Updated: Jan 9, 2019

For many Mt. Lebanon residents, Bird Park is a well-kept secret.

For many Mt. Lebanon residents, Bird Park is a well-kept secret. Even people who have watched countless soccer games on Bird Park field may never have explored the wooded, passive-use green space that others recognize as a community treasure.


Bird Park has existed for more than four decades, but it has never looked better, thanks to the Mt. Lebanon Nature Conservancy, which has worked doggedly to clear it of invasive vegetation (with the help of the Steel City Grazer goats), the many local Eagle Scouts who have improved the park with their projects, and Mt. Lebanon’s public works department, which collaborates on many initiatives that help preserved the park’s pristine beauty and ensure it is safe for walkers (both dog and human).


Bird is one of only three Mt. Lebanon parks where dogs on leash are permitted (Robb Hollow and Twin Hills, also), but many people enjoy a stroll without a four-legged friend and are pleased to find that the dogs and their owners are, for the most part, respectful and friendly.
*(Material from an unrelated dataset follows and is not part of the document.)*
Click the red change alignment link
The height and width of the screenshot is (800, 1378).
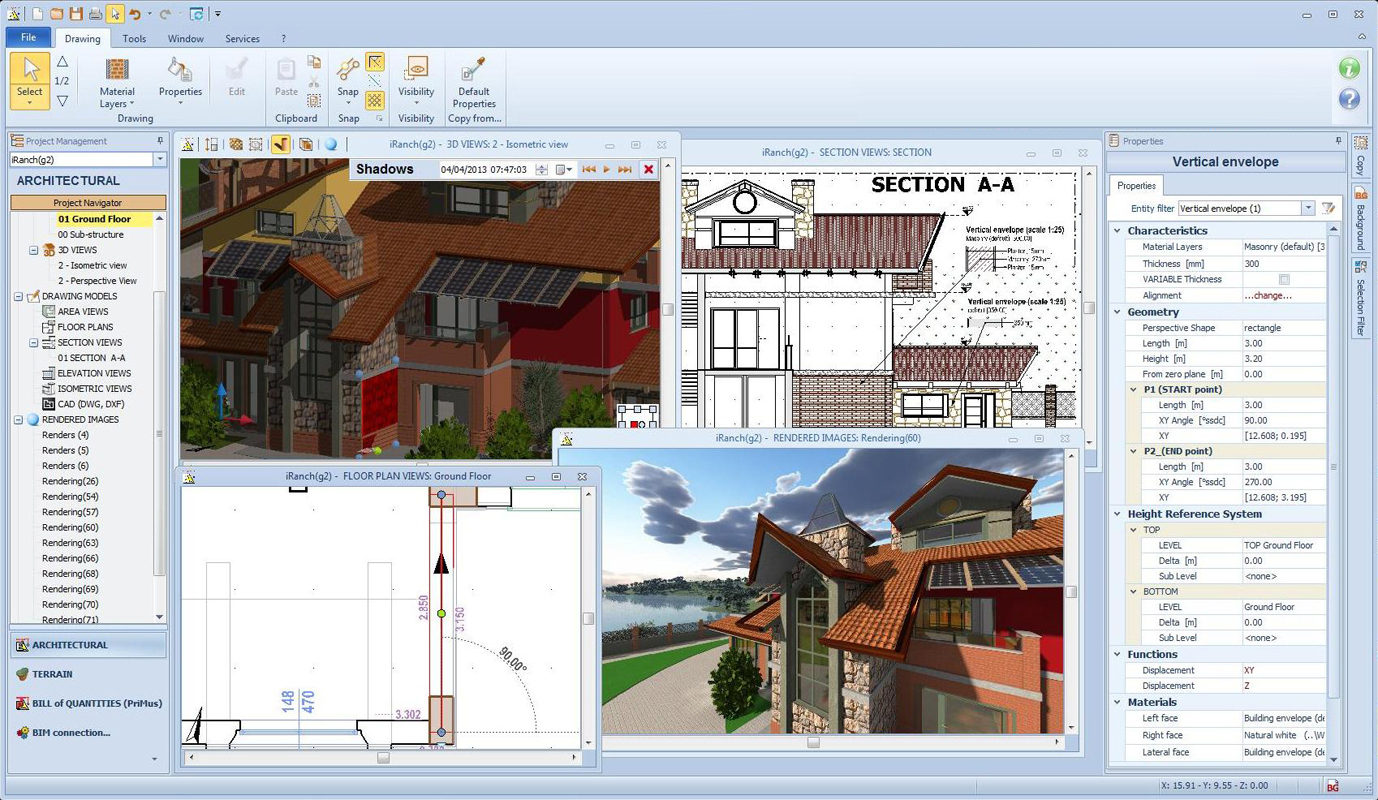(x=1267, y=295)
The park is actually a great place to meet people—almost everyone stops to say hey and chat briefly (and it’s easy to tell who doesn’t feel like gabbing).


You can enter the park at the lot on Beadling Road across from Markham School and from several other spots closer to Washington Road or Mayfair Drive, but the best and easiest place to start out, with or without the dog, is the parking lot off Cedar Boulevard. You’ll enter a flat meadow, where the fire circle currently is getting a nice makeover, thanks to the Scouts. There’s a water fountain there (and also one farther into the park near the picnic shelter), but you might want to take your own water along on a hot day, just in case.
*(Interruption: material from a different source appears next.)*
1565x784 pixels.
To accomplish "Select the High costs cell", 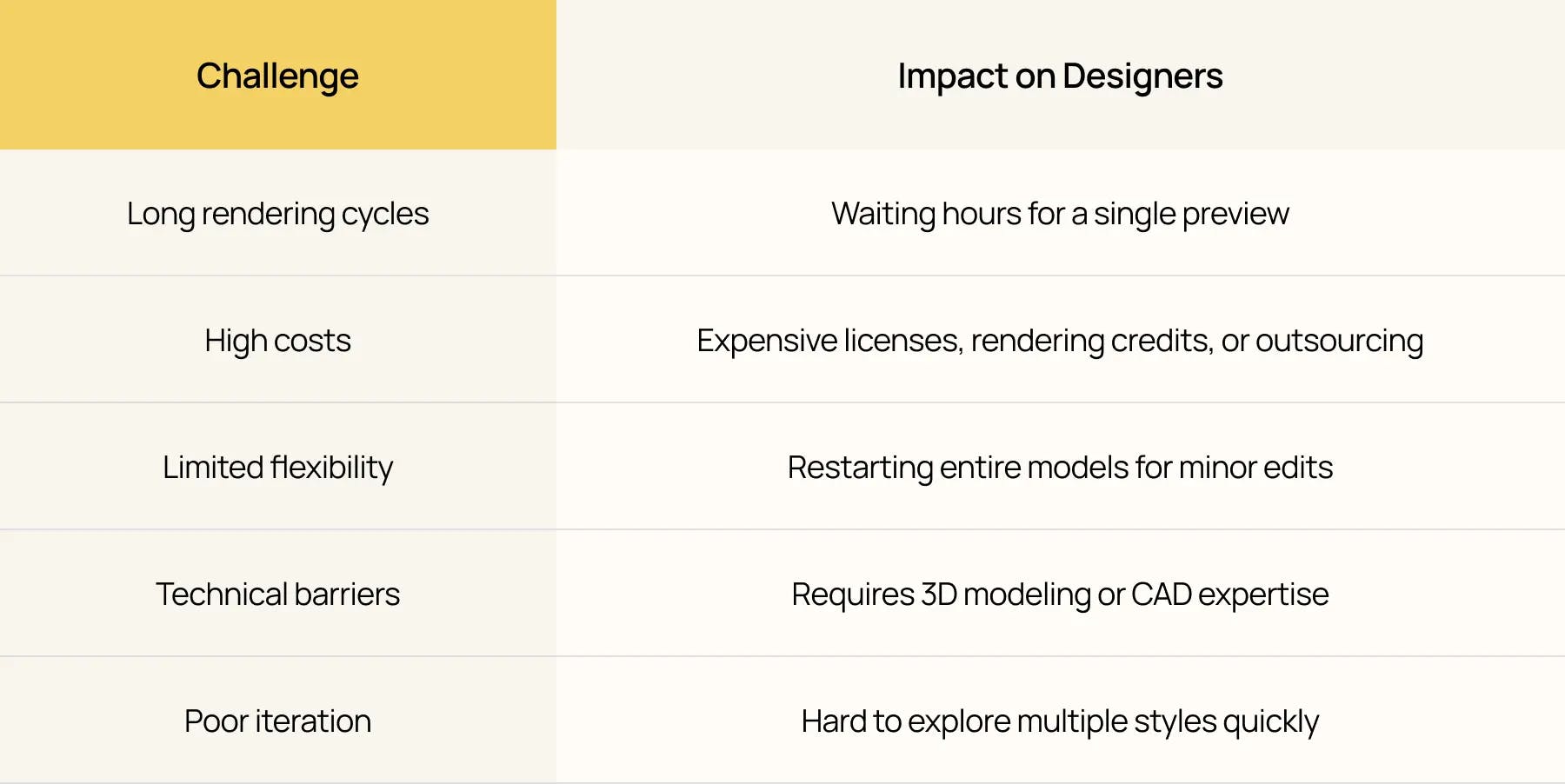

Beyond the meadow the park becomes hilly, but the nice thing is that recently railroad ties have been embedded even gentle slopes to help provide sure footing and there is a rustic wooden stairway on the steeper slope. And the park is so much easier to navigate than it once was, because the huge fallen trees that once blocked many trails, meaning you had to crawl over the trunks or find a way around, have been chopped away, creating a clear passage and in some places, a good place to sit on a stump and rest. There’s a new sturdy bridge over the stream, which tends to be dry in mid-summer but grows to a good-size creek in rainy seasons (If your dog likes water, consider whether you want him to flop in the stream, because he’ll need to be hosed down when you get home!)
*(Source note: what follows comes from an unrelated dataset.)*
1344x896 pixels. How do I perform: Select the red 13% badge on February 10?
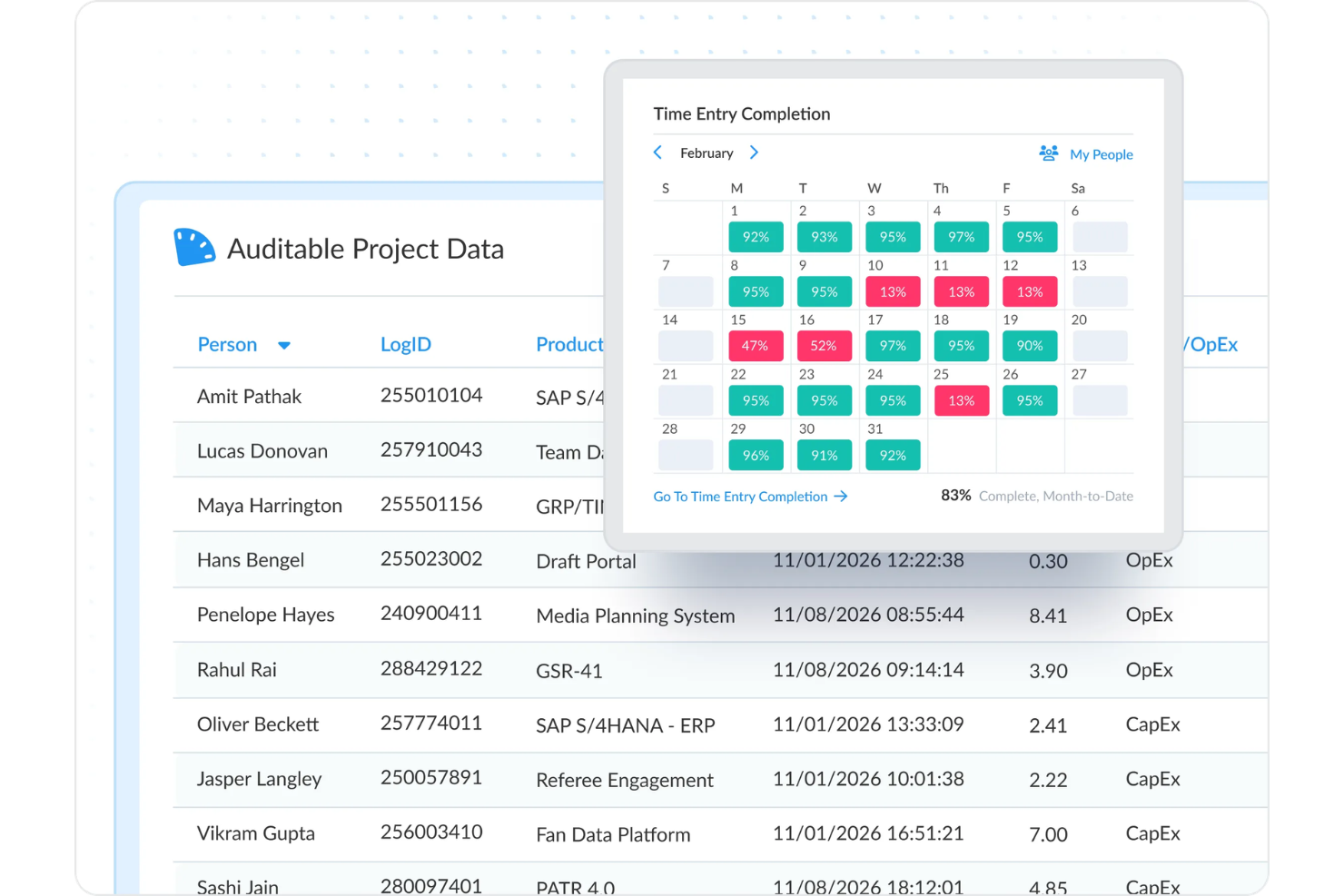893,291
The trail diverges in many places (and you can walk all the way from Cedar to Washington Road), but if you want to end up back at your car, it’s a pleasant hike up the hill and over the bridge, where the terrain levels off and you’ll arrive at the spanking clean picnic shelter. Families and small groups often picnic there, and if you need to catch your breath (or are dying to check your phone), there’s a comfortable bench next to the water fountain. Could even be a great spot to enjoy a book.


Enjoy unusual the “sounds of silence” while you’re in the park, only occasionally interrupted by the hum of a lawn mower on Mayfair or Youngwood. 


On a sunny day, don’t forget to look up—and down—to appreciate clear blue skies peaking through the treetops and dappled sunlight on the green below.

If you’re an old-timer, you might remember that the space that became Bird Park was once slated to become a trailer park.  Thank goodness that did not happen, and instead we all can enjoy a patch of forest green just a few minutes from home.


Although I never knew him, I think that the veteran after whom the park was named, Tom Bird, who grew up nearby and was  the first Mt. Lebanon resident to die in Vietnam, would be very pleased to have this gem of spot—which he probably explored long before it became a park—as his legacy.